# tips for buying bogwood/wood



## Zebra Fish (28 Dec 2014)

i've recently taken my bogwood out while i was allowing floating plants to develop roots in a non filtered and treated tank and realised how much it opened up my tank. however im still wanting to get some bogwood for the tank so anyone got any tips about what to look for, the best types of wood and shapes to look for. just a note i do want it to be a hiding spot for some shy cories as well so it can't be too 'open' if that makes sense. i've been spying on ebay for any appealing shapes but none have really popped up so if you spot any nice bits feel free to send a link


----------



## GHNelson (28 Dec 2014)

Hi
Mopani wood is a nice wood available from.... http://www.aquaessentials.co.uk/wood-mopani-c-545_11_238_553.html


----------



## Zebra Fish (28 Dec 2014)

think thats what i had before, problem with ordering it from there is you don't know what shape you'll get sent whereas on ebay im able to see that these shapes of wood wouldn't look right or what i think would look right. thanks for the suggestion ill have an explore on that website and see if theres any insperation


----------



## GreenNeedle (29 Dec 2014)

'The range' sell bogwood really cheaply.  £1.99 for your usual 10 - 12" pieces.  £12.99 for some monster pieces.  Then you can find a few pieces that you can use together and mix with cobbles where they join / overlap.


----------



## Wallace (29 Dec 2014)

SuperColey1 said:


> 'The range' sell bogwood really cheaply.  £1.99 for your usual 10 - 12" pieces.  £12.99 for some monster pieces.  Then you can find a few pieces that you can use together and mix with cobbles where they join / overlap.



+1 on looking in The Range if you have one near you.

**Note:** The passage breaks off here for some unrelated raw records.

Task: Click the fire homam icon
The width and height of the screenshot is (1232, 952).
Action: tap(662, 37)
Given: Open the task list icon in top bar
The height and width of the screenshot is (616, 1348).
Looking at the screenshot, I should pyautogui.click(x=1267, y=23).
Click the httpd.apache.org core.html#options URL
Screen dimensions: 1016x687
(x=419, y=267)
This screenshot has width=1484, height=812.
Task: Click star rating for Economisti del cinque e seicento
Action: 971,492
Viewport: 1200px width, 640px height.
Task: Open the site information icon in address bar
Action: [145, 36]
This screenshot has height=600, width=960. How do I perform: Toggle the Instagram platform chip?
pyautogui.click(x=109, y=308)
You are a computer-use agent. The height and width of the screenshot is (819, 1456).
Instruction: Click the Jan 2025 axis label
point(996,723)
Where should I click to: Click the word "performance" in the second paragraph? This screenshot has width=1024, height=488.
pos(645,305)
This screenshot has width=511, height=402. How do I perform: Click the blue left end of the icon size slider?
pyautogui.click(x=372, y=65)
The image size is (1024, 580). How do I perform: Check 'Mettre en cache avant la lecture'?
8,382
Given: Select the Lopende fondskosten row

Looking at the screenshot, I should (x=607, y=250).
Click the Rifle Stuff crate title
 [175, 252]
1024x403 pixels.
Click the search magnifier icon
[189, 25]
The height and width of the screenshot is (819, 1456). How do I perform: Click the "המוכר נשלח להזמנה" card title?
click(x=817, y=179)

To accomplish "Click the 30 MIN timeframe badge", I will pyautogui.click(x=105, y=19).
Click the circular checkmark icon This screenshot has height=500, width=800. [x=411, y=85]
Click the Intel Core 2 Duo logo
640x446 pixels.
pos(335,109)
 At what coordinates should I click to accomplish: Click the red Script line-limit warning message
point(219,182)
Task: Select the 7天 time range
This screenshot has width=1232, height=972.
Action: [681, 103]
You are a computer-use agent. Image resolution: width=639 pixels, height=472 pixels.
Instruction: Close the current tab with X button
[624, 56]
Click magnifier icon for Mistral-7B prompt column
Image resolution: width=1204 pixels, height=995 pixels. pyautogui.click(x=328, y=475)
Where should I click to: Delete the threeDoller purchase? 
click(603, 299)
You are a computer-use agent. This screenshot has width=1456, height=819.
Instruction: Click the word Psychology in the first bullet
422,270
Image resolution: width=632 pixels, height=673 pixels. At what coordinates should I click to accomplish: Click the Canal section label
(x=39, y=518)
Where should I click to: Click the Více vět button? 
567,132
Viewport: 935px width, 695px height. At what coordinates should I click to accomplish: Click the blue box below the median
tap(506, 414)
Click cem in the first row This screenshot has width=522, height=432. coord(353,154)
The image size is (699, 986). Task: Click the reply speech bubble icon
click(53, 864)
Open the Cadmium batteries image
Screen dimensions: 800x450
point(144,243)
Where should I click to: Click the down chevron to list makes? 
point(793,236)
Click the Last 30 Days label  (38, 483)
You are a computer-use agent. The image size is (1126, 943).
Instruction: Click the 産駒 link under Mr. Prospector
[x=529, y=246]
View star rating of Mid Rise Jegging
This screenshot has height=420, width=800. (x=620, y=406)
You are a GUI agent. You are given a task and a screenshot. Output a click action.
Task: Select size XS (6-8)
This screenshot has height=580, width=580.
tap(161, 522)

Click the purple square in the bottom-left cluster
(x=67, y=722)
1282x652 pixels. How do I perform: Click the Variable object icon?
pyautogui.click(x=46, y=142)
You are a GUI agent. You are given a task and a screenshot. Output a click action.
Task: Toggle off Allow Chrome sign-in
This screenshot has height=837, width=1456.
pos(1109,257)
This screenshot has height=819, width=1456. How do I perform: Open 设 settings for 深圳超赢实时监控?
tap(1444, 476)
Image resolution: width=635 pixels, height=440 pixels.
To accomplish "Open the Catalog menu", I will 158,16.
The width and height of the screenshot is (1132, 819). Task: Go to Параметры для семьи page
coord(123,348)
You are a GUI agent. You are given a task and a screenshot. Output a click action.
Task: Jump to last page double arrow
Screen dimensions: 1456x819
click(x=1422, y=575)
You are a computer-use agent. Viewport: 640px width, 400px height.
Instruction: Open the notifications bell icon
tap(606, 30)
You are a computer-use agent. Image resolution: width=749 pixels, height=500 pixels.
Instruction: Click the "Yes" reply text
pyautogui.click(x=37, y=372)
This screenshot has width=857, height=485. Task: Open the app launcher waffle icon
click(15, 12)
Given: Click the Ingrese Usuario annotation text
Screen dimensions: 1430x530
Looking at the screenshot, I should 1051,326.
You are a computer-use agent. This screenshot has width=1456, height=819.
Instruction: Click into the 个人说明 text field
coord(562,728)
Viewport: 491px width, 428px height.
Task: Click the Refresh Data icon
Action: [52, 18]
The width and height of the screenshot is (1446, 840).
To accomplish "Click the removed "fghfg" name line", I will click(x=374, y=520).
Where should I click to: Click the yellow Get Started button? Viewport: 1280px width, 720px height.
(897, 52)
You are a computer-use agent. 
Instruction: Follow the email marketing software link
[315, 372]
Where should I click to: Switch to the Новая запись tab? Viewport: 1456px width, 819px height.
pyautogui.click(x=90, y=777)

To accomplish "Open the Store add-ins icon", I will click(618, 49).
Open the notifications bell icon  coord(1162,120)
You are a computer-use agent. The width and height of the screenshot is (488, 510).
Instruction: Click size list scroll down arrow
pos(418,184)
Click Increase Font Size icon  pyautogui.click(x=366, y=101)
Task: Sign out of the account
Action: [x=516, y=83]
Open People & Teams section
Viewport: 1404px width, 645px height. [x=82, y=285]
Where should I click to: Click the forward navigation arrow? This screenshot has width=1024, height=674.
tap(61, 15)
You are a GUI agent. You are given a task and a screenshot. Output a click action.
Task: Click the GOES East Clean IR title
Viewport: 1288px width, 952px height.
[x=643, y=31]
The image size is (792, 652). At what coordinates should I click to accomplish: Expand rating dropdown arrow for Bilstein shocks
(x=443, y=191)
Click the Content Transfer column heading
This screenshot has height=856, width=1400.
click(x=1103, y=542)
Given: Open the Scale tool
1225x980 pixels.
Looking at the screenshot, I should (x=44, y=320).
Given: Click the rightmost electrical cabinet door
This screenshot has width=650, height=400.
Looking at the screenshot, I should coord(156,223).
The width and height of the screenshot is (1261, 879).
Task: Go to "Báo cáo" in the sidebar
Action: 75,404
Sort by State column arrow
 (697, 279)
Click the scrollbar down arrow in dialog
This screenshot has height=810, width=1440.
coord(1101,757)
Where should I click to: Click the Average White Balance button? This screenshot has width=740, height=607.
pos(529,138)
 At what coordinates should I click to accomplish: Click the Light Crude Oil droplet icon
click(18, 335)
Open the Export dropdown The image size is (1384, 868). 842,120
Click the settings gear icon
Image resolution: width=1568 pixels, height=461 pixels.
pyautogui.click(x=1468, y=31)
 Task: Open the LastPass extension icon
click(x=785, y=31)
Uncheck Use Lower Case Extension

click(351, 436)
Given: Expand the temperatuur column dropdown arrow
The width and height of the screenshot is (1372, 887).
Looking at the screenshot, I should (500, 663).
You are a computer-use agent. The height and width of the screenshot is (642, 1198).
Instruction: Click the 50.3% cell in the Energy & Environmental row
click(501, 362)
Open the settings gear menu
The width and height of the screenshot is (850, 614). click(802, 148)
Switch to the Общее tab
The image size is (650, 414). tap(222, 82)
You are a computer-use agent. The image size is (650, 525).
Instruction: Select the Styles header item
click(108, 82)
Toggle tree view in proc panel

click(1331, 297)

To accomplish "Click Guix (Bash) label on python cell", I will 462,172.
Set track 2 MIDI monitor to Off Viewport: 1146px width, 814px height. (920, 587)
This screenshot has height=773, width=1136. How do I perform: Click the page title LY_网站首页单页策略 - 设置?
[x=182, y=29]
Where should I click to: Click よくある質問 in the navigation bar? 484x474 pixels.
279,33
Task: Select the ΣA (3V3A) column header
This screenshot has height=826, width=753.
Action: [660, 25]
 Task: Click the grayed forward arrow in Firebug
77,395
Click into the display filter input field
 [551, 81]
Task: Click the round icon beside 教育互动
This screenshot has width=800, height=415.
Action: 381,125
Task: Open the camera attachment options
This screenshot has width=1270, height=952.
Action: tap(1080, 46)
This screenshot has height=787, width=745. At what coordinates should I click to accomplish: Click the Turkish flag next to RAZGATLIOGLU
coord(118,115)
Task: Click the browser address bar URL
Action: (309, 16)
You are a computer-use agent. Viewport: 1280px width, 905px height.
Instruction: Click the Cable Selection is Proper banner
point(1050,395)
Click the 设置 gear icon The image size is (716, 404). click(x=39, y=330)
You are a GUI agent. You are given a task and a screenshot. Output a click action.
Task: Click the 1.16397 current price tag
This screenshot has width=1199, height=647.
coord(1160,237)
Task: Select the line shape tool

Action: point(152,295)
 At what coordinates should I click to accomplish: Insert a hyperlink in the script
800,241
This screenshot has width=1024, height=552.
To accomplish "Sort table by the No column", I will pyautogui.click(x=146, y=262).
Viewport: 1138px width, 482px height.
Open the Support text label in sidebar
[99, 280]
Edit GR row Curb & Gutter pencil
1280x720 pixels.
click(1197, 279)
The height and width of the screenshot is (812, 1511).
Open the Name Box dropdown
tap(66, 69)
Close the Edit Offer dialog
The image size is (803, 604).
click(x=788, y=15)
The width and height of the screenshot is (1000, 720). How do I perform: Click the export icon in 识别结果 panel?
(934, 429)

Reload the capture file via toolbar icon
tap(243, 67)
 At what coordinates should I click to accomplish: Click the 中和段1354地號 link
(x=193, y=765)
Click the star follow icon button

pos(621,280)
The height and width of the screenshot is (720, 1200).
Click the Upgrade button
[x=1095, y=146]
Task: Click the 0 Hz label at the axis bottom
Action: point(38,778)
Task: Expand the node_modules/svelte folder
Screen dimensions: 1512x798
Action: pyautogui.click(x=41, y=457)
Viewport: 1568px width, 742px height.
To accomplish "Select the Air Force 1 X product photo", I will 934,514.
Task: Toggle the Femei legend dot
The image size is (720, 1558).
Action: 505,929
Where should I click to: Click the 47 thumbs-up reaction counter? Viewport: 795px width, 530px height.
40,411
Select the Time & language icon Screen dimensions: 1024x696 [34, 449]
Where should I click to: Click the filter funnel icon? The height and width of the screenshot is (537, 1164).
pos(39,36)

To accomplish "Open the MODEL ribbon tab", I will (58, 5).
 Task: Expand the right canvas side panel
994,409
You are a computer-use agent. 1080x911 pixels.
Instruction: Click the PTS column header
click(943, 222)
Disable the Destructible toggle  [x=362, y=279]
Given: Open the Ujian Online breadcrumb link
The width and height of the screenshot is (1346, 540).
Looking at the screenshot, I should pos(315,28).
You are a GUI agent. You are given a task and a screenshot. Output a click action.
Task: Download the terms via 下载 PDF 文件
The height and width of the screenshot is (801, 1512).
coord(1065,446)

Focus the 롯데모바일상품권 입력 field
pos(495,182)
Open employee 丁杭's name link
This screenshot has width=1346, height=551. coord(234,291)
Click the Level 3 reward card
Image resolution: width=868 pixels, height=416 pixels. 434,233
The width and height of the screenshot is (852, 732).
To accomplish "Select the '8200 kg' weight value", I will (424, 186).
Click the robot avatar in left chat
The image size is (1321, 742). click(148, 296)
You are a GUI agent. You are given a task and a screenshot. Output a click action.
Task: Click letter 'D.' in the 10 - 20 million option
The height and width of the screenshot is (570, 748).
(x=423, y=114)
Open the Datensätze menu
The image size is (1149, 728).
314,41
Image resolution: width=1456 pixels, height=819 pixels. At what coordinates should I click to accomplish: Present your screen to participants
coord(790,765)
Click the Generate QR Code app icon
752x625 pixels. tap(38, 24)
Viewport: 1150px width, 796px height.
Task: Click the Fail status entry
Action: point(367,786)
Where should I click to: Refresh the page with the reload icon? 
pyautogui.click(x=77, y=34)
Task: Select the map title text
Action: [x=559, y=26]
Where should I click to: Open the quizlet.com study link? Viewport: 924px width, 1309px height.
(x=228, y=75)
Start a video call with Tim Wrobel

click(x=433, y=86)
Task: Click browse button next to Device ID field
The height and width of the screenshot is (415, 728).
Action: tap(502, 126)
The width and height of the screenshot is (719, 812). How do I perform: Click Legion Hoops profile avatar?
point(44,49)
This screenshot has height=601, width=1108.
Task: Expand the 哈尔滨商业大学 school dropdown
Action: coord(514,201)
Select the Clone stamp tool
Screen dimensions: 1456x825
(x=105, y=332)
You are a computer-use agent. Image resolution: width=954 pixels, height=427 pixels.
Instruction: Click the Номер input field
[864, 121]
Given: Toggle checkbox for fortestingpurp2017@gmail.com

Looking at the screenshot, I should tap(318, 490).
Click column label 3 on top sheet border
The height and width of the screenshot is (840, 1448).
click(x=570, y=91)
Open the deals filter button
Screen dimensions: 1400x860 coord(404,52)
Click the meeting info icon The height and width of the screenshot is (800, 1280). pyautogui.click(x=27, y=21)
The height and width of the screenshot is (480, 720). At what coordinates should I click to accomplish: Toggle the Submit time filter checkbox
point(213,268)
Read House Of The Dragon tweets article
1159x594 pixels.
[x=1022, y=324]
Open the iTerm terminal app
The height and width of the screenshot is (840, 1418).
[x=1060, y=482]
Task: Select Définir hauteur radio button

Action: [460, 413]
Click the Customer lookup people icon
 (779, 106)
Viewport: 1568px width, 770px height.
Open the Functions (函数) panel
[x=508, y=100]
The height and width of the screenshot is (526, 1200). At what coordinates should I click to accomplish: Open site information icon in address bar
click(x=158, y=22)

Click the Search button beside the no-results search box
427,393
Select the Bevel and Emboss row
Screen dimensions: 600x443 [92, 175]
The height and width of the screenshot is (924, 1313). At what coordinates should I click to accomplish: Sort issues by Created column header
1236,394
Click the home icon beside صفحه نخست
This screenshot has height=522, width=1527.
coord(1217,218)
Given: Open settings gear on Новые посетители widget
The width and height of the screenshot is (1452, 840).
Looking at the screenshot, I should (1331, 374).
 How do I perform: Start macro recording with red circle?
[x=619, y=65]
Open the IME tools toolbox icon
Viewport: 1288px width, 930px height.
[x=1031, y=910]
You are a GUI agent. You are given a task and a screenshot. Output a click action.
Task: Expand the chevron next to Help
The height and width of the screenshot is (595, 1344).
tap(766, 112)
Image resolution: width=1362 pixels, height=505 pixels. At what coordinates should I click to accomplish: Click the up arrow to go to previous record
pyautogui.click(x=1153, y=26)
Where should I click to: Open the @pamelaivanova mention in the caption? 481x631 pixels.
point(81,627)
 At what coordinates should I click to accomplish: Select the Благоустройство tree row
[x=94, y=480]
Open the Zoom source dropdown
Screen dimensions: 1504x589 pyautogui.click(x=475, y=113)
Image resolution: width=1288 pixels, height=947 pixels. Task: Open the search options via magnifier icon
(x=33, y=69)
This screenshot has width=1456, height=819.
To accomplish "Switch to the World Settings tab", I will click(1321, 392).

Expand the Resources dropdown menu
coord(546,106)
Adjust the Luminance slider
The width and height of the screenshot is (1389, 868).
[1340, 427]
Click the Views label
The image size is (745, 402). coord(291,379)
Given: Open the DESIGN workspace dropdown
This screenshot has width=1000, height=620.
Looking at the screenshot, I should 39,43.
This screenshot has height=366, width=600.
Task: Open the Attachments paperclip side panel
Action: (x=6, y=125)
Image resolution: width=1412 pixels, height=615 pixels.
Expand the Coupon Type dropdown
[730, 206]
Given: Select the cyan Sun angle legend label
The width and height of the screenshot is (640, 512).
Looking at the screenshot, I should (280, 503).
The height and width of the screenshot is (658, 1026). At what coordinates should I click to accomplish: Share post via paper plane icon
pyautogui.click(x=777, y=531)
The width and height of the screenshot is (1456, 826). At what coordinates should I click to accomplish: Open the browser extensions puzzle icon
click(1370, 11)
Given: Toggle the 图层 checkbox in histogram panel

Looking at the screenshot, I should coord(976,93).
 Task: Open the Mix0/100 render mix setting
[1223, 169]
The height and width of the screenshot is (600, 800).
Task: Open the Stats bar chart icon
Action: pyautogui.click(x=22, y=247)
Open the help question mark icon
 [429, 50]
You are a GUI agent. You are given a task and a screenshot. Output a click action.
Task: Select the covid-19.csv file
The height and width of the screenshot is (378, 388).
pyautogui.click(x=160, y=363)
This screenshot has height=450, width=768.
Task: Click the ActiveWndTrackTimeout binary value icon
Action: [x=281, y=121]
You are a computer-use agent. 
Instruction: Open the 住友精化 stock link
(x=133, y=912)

I picked up a large piece for £12.99 that would easily have been double that in MA or a smaller lfs. 


Sent from my iPhone using Tapatalk


----------



## Zebra Fish (29 Dec 2014)

unfortunately no range near me, my towns nice and far away from any big fish shops.  there is a good selection of driftwood and bogwood at pets pad near my boyfriends house nothing that particularly caught my eye but there was little pieces there. shall check out pets at home tomorrow but if not and i dont have luck at the lfs ill just hold off no point in getting something if it not right from the minute i see it


----------



## dw1305 (29 Dec 2014)

Hi all, 





Zebra Fish said:


> unfortunately no range near me, my towns nice and far away from any big fish shops.


 Ideal at the moment for some "pick your own" wood. 

If you can find some "stag-headed" Oak trees near you (like the one below) you can often find long dead heart wood branches underneath them.



 

cheers Darrel


----------



## Zebra Fish (30 Dec 2014)

Ooo I shall have a look next time I take the dogs for a walk in the woods. Great idea cheers 


Sent from my iPhone using Tapatalk


----------